The competing vision for the future is the one in which open data dominates. As more open source projects and services come to market, the digital world becomes a less expensive place. Instead of paying a web design company thousands of dollars to publish your organization’s website, you can now use the free and open source Drupal or WordPress platforms to quickly and easily do the same work yourself. The volunteers behind those open source projects earn a living by helping out with custom projects that require a higher degree of sophistication. A great example of this is the company Red Hat, which sells highly tailored custom software solutions to companies and governments based on the completely free, open source, and ubiquitous Linux operating system.
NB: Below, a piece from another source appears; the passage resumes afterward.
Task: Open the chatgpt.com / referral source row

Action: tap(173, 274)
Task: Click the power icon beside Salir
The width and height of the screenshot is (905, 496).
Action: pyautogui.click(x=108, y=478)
That cool new Android phone you’re using? It runs on Linux too.
In all likelihood, the future will not be a pure dystopian outcome where either a) big, evil commercial data warehouses control your every byte, selling it back to you at a premium, or b) we all get free iPhones forever. Certain sectors are headed in one direction or the other – publishing towards a more open data future, consumer goods towards a commercial Big Data paradigm – but the outcomes remain uncertain. It’s early days, and the major players – Google, IBM, Facebook, open data activists, and government agencies – are making their play.
The race is on.
— Nathaniel Heller
— Image Credit: luckey_sun
Nathaniely, I absolutely agree with you.
However, I would love to have some listing of the open source projects which deal with open data. Trying to have some understanding of how they intend to do it.
Will appreciate this listing.
As the WEF put it: personal data will be the next ‘oil’.